C’est cette asymétrie qui explique la situation
actuelle : une jeunesse radicalisée par Gaza mais absente des urnes,
face à un bloc senior qui valide par son vote la continuité du soutien à
Israël.
On
comprend alors pourquoi Trump, malgré une opinion globale qui bascule
(60 % des Américains rejettent de nouvelles livraisons d’armes à Israël,
50 % estiment qu’Israël commet un génocide), peut continuer à agir
comme si de rien n’était. Le système est porté par les seniors, qui
votent, qui croient encore au processus électoral, et qui maintiennent
leur fidélité à Israël.
Les jeunes, eux, vivent l’histoire
autrement : ils voient la famine, les bombardements, les corps. Mais ils
se savent minoritaires et désarmés politiquement. D’où leur fuite hors
des urnes et leur sur-activité dans l’espace symbolique – réseaux
sociaux, manifestations, actions campus. Ils deviennent la mauvaise
conscience morale d’un pays dont la politique étrangère est fixée par la
génération de leurs grands-parents.
Le
chiffre des 60 % « pro-Hamas » chez les 18–24 ans n’est pas une
aberration, mais le symptôme d’un basculement moral et générationnel.

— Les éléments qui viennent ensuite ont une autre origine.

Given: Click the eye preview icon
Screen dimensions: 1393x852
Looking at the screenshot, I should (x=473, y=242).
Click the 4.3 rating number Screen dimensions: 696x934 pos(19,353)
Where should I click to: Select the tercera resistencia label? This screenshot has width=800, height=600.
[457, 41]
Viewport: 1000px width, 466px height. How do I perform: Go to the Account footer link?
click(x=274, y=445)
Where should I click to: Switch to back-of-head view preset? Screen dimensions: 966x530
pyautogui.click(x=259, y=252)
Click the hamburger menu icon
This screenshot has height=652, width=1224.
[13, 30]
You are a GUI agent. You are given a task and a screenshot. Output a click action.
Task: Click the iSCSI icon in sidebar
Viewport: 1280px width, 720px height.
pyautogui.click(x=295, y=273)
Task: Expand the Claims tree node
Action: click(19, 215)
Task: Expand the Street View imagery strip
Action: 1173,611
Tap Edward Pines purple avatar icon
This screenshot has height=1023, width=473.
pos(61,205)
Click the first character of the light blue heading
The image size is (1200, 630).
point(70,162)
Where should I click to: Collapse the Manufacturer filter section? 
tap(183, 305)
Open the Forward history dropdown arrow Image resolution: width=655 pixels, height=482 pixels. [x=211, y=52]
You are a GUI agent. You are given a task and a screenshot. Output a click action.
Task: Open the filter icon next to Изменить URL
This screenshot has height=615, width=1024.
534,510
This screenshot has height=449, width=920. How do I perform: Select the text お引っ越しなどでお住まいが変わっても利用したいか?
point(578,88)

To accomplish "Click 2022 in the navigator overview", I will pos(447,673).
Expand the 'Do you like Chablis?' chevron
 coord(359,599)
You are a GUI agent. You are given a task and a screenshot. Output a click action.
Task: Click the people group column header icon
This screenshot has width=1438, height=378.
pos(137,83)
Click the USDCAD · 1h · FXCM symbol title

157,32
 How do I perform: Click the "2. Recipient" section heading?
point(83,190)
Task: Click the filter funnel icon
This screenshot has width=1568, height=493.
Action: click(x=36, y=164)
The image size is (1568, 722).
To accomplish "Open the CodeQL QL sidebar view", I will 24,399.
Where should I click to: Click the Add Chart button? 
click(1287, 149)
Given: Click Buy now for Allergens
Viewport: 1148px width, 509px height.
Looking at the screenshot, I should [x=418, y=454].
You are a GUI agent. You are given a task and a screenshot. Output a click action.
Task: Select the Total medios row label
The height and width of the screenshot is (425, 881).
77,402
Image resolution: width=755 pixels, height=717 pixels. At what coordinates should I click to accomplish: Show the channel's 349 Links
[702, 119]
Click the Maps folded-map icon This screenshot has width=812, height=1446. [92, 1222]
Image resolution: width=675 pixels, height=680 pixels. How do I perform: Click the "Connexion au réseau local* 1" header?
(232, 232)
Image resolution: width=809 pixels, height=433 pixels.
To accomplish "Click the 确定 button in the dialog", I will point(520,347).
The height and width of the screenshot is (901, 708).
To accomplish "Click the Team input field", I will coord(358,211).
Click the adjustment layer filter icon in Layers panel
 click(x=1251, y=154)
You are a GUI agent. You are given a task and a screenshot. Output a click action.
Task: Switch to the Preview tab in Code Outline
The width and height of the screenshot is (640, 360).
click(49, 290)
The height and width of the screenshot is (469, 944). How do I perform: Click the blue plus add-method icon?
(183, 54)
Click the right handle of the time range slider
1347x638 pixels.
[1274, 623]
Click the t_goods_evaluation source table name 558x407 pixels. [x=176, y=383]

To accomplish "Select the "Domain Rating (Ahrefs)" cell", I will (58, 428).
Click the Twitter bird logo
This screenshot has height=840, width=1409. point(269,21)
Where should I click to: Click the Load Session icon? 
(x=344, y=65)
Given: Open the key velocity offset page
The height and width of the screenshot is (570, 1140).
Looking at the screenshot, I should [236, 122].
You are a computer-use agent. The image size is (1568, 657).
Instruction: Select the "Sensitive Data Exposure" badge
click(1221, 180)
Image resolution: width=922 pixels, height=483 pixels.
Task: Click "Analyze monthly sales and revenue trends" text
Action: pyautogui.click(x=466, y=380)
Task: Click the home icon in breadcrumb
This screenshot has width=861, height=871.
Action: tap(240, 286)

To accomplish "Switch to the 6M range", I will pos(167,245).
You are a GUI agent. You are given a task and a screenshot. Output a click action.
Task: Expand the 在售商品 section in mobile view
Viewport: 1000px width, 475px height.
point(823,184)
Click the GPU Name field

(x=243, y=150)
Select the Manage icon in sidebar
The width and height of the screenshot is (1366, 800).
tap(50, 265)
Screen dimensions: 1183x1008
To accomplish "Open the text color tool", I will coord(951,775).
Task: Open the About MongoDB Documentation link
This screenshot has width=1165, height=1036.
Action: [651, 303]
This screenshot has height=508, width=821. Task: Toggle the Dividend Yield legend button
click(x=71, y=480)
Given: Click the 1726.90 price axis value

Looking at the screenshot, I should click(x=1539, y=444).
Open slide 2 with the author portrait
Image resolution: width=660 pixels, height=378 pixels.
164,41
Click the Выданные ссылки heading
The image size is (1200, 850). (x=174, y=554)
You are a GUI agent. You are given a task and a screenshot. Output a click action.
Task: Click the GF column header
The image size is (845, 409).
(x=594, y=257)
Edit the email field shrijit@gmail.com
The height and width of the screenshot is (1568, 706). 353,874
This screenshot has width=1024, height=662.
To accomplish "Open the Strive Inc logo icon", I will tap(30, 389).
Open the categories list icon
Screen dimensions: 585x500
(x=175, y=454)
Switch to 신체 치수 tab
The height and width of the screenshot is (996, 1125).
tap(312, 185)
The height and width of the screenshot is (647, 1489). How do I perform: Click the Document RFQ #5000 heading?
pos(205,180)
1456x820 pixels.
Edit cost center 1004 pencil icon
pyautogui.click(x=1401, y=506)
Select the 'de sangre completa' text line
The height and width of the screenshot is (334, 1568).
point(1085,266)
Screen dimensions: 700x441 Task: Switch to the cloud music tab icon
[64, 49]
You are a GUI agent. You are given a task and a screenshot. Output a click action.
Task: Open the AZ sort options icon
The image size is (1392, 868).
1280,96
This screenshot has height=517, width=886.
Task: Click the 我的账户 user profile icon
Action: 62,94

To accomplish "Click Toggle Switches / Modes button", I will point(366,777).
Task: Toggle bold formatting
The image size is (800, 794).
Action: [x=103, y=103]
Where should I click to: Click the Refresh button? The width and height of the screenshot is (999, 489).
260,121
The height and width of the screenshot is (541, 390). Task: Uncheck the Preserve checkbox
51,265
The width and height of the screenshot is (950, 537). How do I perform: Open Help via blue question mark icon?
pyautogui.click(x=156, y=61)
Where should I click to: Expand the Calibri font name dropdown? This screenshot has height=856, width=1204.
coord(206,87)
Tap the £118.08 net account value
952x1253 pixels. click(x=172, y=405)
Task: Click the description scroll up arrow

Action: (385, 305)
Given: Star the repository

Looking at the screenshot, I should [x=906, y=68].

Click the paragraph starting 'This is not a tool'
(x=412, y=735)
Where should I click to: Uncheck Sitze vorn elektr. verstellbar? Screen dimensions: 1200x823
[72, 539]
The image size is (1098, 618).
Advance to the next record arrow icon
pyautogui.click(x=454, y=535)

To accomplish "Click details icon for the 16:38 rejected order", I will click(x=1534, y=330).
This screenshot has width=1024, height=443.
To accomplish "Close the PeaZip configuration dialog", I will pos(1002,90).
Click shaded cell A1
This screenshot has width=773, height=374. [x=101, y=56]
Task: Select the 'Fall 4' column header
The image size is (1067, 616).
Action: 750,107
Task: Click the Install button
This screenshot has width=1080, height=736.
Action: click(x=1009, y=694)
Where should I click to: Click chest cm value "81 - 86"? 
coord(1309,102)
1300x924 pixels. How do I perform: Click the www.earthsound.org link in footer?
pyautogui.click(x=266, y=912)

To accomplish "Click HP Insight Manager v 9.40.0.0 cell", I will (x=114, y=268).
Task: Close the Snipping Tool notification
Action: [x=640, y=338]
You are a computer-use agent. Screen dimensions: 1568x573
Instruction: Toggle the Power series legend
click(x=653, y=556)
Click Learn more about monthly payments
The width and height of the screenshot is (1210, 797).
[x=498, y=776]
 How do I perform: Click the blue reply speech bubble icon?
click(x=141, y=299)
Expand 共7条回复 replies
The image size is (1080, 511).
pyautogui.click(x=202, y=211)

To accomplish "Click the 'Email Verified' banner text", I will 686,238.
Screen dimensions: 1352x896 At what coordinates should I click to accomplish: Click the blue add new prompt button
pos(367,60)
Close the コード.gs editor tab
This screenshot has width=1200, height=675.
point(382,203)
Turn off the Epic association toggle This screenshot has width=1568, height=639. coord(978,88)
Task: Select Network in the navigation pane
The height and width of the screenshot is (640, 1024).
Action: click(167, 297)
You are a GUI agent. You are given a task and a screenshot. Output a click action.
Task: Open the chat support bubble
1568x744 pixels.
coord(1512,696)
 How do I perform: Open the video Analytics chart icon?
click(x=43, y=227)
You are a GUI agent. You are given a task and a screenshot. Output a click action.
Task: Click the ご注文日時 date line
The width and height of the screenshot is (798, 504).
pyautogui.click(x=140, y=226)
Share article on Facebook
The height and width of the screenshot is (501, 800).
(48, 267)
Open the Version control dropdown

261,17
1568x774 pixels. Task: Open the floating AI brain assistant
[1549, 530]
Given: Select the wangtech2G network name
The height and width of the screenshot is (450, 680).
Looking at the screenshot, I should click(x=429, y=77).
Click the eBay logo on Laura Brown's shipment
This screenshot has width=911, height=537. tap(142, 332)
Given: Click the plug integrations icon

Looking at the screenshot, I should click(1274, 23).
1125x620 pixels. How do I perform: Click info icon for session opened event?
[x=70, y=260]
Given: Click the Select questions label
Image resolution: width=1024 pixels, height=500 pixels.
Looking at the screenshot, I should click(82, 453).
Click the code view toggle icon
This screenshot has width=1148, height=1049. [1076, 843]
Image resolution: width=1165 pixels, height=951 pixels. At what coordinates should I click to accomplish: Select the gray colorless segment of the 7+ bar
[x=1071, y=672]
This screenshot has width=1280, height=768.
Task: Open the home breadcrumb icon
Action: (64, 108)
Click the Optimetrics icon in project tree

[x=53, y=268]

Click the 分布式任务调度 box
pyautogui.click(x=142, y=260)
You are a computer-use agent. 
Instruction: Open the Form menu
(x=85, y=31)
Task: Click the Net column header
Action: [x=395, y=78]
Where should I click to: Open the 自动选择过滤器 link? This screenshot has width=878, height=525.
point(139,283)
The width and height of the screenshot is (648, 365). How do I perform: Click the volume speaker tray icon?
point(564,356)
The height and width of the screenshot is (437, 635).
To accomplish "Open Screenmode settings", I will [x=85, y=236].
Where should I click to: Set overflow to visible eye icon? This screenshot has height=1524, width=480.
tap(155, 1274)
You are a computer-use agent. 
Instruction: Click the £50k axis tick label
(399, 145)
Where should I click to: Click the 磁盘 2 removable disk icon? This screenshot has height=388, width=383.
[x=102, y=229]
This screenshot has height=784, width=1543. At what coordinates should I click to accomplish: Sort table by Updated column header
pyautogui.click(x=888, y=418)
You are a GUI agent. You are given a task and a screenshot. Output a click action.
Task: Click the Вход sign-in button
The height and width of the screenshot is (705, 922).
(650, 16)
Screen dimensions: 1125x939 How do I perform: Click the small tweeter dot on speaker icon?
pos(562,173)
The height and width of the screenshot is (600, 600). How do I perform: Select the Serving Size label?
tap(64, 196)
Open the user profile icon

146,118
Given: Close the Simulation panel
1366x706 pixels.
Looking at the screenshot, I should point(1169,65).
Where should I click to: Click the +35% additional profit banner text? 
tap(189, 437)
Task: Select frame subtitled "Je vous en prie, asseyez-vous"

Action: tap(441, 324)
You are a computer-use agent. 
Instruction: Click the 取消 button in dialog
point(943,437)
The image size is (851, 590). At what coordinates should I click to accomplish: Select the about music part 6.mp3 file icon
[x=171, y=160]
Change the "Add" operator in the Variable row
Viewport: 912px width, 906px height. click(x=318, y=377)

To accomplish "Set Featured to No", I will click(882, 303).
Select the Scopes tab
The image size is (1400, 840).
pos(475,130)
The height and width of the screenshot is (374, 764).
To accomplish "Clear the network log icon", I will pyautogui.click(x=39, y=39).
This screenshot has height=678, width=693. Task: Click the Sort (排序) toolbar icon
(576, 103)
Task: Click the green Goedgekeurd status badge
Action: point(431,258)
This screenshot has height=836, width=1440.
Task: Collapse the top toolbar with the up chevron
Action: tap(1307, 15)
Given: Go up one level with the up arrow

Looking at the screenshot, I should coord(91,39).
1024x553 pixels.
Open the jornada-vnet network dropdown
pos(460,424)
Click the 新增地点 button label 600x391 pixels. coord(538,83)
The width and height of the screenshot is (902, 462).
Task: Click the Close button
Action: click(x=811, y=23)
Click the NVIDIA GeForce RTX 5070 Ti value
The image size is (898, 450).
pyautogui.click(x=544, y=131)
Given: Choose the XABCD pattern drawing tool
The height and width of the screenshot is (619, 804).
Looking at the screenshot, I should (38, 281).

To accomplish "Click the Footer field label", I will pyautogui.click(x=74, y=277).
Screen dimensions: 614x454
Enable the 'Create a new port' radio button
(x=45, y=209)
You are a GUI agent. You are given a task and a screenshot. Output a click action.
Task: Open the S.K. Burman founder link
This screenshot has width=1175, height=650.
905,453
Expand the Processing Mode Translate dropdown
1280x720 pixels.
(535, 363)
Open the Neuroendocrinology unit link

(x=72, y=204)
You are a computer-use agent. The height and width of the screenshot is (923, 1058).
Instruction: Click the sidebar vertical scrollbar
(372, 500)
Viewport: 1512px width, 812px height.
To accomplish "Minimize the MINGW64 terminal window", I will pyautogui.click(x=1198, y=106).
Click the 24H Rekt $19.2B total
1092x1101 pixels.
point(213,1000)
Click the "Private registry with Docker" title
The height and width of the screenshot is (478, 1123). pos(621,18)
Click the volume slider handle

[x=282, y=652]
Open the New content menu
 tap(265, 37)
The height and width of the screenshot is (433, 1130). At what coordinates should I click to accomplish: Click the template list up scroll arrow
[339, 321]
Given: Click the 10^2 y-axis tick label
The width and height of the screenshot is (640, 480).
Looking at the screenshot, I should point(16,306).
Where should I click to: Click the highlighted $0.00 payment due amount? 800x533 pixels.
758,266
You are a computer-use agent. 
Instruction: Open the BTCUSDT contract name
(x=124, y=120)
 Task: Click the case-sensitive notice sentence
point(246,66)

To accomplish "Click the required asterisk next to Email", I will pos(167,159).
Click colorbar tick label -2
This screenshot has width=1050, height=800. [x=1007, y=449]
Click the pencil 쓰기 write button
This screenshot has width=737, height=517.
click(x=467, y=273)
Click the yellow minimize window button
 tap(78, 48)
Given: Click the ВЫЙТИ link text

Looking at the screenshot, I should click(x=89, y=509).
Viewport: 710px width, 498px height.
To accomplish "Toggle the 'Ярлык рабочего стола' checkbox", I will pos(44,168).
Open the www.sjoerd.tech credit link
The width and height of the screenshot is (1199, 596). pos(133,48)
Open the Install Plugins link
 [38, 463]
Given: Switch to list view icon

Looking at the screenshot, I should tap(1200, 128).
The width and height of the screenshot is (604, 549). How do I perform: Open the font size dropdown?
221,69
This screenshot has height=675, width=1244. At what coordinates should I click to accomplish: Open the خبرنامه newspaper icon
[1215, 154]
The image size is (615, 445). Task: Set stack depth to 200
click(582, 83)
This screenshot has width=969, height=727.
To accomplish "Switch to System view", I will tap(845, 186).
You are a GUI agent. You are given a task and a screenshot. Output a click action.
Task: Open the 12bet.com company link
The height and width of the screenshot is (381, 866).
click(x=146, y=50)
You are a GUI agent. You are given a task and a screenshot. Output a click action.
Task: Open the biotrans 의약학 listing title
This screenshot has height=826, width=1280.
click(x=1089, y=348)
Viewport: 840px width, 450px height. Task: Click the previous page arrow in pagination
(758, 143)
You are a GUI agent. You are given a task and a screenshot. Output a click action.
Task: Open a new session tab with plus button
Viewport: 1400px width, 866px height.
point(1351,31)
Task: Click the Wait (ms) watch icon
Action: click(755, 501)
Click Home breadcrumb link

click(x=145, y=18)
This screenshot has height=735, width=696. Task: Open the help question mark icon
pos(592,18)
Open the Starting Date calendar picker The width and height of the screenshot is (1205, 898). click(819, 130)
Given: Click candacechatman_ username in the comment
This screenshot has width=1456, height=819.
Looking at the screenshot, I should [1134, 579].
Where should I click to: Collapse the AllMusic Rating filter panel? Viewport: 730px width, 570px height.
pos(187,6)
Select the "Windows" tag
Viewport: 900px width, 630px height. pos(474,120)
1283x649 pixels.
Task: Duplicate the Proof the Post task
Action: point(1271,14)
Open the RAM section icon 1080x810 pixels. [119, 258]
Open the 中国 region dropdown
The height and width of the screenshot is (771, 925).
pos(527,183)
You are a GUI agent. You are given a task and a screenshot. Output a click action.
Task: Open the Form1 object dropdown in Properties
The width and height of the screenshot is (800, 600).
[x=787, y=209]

Il
révèle une Amérique où deux réalités coexistent :
Les jeunes : saturés d’images brutes, révoltés par l’atrocité, désabusés par la politique, en rupture avec le récit dominant.
Les vieux
: enracinés dans la mémoire d’Israël victime, fidèles à un système
électoral qui leur donne encore du pouvoir, et donc garants du statu
quo.
Entre ces deux mondes, c’est une collision.
La rue et les réseaux s’indignent, les urnes verrouillent. Et pendant ce
temps, les bombes continuent de tomber sur Gaza.